About this task: An exact copy of the entries is needed, with every line included.

BEGIN Data under study

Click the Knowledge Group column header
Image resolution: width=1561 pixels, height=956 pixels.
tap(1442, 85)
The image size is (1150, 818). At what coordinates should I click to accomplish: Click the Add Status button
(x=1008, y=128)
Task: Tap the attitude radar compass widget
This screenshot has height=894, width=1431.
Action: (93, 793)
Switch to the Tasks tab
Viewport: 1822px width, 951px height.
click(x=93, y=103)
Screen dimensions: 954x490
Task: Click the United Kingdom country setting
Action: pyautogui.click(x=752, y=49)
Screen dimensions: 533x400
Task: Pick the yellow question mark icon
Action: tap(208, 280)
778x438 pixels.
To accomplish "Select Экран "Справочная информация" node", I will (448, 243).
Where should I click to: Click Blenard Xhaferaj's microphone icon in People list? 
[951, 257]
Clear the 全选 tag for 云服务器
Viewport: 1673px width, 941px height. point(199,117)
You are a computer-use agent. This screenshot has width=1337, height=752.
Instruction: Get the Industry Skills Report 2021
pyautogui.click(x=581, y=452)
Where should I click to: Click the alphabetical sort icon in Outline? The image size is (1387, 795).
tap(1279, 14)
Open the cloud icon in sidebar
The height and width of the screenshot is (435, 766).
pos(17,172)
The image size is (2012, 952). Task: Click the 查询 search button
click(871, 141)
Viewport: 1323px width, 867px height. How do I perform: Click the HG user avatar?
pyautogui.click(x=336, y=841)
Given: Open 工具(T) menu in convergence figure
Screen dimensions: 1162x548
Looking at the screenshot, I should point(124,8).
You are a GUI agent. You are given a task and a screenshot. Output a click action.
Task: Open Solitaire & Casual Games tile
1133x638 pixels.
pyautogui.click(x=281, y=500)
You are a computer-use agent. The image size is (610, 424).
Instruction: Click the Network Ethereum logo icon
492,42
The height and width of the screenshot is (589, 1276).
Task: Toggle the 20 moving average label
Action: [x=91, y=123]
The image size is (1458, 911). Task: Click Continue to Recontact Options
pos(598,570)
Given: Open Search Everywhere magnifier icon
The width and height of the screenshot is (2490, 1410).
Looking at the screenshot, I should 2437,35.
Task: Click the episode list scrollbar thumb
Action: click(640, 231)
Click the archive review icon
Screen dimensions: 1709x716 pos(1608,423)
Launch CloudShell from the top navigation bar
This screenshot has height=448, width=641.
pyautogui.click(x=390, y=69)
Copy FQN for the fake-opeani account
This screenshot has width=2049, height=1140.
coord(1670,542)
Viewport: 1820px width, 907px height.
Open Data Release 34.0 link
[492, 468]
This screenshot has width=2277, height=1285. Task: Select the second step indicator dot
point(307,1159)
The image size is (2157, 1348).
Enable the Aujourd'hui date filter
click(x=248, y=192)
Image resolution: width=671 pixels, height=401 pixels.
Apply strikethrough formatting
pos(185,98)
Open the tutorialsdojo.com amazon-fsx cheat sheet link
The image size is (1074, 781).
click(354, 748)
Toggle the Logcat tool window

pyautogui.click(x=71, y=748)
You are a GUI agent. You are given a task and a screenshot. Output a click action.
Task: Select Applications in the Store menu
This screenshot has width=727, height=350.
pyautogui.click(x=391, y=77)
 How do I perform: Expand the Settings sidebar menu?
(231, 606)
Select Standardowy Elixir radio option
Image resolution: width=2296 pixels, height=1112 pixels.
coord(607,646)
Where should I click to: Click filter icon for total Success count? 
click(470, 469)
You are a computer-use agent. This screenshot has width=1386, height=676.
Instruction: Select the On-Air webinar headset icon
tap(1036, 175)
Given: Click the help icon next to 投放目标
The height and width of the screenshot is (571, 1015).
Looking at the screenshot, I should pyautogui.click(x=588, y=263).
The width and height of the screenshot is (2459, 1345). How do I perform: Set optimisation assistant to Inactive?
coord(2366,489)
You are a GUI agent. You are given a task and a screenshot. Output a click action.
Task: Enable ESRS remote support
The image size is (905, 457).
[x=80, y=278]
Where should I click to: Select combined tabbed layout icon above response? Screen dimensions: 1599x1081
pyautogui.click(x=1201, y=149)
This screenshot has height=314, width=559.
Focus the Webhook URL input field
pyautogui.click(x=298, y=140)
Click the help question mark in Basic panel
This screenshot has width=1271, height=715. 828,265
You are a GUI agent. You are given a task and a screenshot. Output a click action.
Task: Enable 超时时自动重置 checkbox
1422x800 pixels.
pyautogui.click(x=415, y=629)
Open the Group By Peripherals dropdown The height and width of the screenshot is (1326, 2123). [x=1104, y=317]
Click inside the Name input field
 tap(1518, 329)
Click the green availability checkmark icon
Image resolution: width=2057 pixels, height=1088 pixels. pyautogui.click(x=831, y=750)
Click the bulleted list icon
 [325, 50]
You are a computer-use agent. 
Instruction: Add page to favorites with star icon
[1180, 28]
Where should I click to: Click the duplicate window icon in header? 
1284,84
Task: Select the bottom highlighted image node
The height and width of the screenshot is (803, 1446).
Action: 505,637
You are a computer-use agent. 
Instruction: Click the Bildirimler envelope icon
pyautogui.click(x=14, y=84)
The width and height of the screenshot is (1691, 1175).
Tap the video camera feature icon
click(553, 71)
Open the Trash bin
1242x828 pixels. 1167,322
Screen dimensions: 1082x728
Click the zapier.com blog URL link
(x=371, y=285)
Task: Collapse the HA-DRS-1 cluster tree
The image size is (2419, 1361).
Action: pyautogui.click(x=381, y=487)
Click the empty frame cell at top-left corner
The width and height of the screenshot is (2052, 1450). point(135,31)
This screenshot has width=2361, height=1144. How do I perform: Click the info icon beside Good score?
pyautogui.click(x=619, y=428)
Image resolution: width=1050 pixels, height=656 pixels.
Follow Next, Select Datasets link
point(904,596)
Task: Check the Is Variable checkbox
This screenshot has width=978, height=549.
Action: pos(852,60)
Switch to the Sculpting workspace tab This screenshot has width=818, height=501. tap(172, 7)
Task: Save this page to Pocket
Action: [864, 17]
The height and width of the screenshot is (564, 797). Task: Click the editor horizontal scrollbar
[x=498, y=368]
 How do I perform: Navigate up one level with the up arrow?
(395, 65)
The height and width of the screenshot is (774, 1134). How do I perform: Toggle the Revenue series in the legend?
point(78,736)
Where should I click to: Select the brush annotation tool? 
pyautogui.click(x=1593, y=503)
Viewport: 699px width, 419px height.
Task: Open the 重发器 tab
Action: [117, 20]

END Data under study

Exercise solution:
Click the Knowledge Group column header
Image resolution: width=1561 pixels, height=956 pixels.
tap(1442, 85)
The image size is (1150, 818). At what coordinates should I click to accomplish: Click the Add Status button
(x=1008, y=128)
Task: Tap the attitude radar compass widget
This screenshot has height=894, width=1431.
Action: (93, 793)
Switch to the Tasks tab
Viewport: 1822px width, 951px height.
click(x=93, y=103)
Screen dimensions: 954x490
Task: Click the United Kingdom country setting
Action: pyautogui.click(x=752, y=49)
Screen dimensions: 533x400
Task: Pick the yellow question mark icon
Action: tap(208, 280)
778x438 pixels.
To accomplish "Select Экран "Справочная информация" node", I will (448, 243).
Where should I click to: Click Blenard Xhaferaj's microphone icon in People list? 
[951, 257]
Clear the 全选 tag for 云服务器
Viewport: 1673px width, 941px height. point(199,117)
You are a computer-use agent. This screenshot has width=1337, height=752.
Instruction: Get the Industry Skills Report 2021
pyautogui.click(x=581, y=452)
Where should I click to: Click the alphabetical sort icon in Outline? The image size is (1387, 795).
tap(1279, 14)
Open the cloud icon in sidebar
The height and width of the screenshot is (435, 766).
pos(17,172)
The image size is (2012, 952). Task: Click the 查询 search button
click(871, 141)
Viewport: 1323px width, 867px height. How do I perform: Click the HG user avatar?
pyautogui.click(x=336, y=841)
Given: Open 工具(T) menu in convergence figure
Screen dimensions: 1162x548
Looking at the screenshot, I should point(124,8).
You are a GUI agent. You are given a task and a screenshot. Output a click action.
Task: Open Solitaire & Casual Games tile
1133x638 pixels.
pyautogui.click(x=281, y=500)
You are a computer-use agent. The image size is (610, 424).
Instruction: Click the Network Ethereum logo icon
492,42
The height and width of the screenshot is (589, 1276).
Task: Toggle the 20 moving average label
Action: [x=91, y=123]
The image size is (1458, 911). Task: Click Continue to Recontact Options
pos(598,570)
Given: Open Search Everywhere magnifier icon
The width and height of the screenshot is (2490, 1410).
Looking at the screenshot, I should 2437,35.
Task: Click the episode list scrollbar thumb
Action: click(640, 231)
Click the archive review icon
Screen dimensions: 1709x716 pos(1608,423)
Launch CloudShell from the top navigation bar
This screenshot has height=448, width=641.
pyautogui.click(x=390, y=69)
Copy FQN for the fake-opeani account
This screenshot has width=2049, height=1140.
coord(1670,542)
Viewport: 1820px width, 907px height.
Open Data Release 34.0 link
[492, 468]
This screenshot has width=2277, height=1285. Task: Select the second step indicator dot
point(307,1159)
The image size is (2157, 1348).
Enable the Aujourd'hui date filter
click(x=248, y=192)
Image resolution: width=671 pixels, height=401 pixels.
Apply strikethrough formatting
pos(185,98)
Open the tutorialsdojo.com amazon-fsx cheat sheet link
The image size is (1074, 781).
click(354, 748)
Toggle the Logcat tool window

pyautogui.click(x=71, y=748)
You are a GUI agent. You are given a task and a screenshot. Output a click action.
Task: Select Applications in the Store menu
This screenshot has width=727, height=350.
pyautogui.click(x=391, y=77)
 How do I perform: Expand the Settings sidebar menu?
(231, 606)
Select Standardowy Elixir radio option
Image resolution: width=2296 pixels, height=1112 pixels.
coord(607,646)
Where should I click to: Click filter icon for total Success count? 
click(470, 469)
You are a computer-use agent. This screenshot has width=1386, height=676.
Instruction: Select the On-Air webinar headset icon
tap(1036, 175)
Given: Click the help icon next to 投放目标
The height and width of the screenshot is (571, 1015).
Looking at the screenshot, I should pyautogui.click(x=588, y=263).
The width and height of the screenshot is (2459, 1345). How do I perform: Set optimisation assistant to Inactive?
coord(2366,489)
You are a GUI agent. You are given a task and a screenshot. Output a click action.
Task: Enable ESRS remote support
The image size is (905, 457).
[x=80, y=278]
Where should I click to: Select combined tabbed layout icon above response? Screen dimensions: 1599x1081
pyautogui.click(x=1201, y=149)
This screenshot has height=314, width=559.
Focus the Webhook URL input field
pyautogui.click(x=298, y=140)
Click the help question mark in Basic panel
This screenshot has width=1271, height=715. 828,265
You are a GUI agent. You are given a task and a screenshot. Output a click action.
Task: Enable 超时时自动重置 checkbox
1422x800 pixels.
pyautogui.click(x=415, y=629)
Open the Group By Peripherals dropdown The height and width of the screenshot is (1326, 2123). [x=1104, y=317]
Click inside the Name input field
 tap(1518, 329)
Click the green availability checkmark icon
Image resolution: width=2057 pixels, height=1088 pixels. pyautogui.click(x=831, y=750)
Click the bulleted list icon
 [325, 50]
You are a computer-use agent. 
Instruction: Add page to favorites with star icon
[1180, 28]
Where should I click to: Click the duplicate window icon in header? 
1284,84
Task: Select the bottom highlighted image node
The height and width of the screenshot is (803, 1446).
Action: 505,637
You are a computer-use agent. 
Instruction: Click the Bildirimler envelope icon
pyautogui.click(x=14, y=84)
The width and height of the screenshot is (1691, 1175).
Tap the video camera feature icon
click(553, 71)
Open the Trash bin
1242x828 pixels. 1167,322
Screen dimensions: 1082x728
Click the zapier.com blog URL link
(x=371, y=285)
Task: Collapse the HA-DRS-1 cluster tree
The image size is (2419, 1361).
Action: pyautogui.click(x=381, y=487)
Click the empty frame cell at top-left corner
The width and height of the screenshot is (2052, 1450). point(135,31)
This screenshot has width=2361, height=1144. How do I perform: Click the info icon beside Good score?
pyautogui.click(x=619, y=428)
Image resolution: width=1050 pixels, height=656 pixels.
Follow Next, Select Datasets link
point(904,596)
Task: Check the Is Variable checkbox
This screenshot has width=978, height=549.
Action: pos(852,60)
Switch to the Sculpting workspace tab This screenshot has width=818, height=501. tap(172, 7)
Task: Save this page to Pocket
Action: [864, 17]
The height and width of the screenshot is (564, 797). Task: Click the editor horizontal scrollbar
[x=498, y=368]
 How do I perform: Navigate up one level with the up arrow?
(395, 65)
The height and width of the screenshot is (774, 1134). How do I perform: Toggle the Revenue series in the legend?
point(78,736)
Where should I click to: Select the brush annotation tool? 
pyautogui.click(x=1593, y=503)
Viewport: 699px width, 419px height.
Task: Open the 重发器 tab
Action: [117, 20]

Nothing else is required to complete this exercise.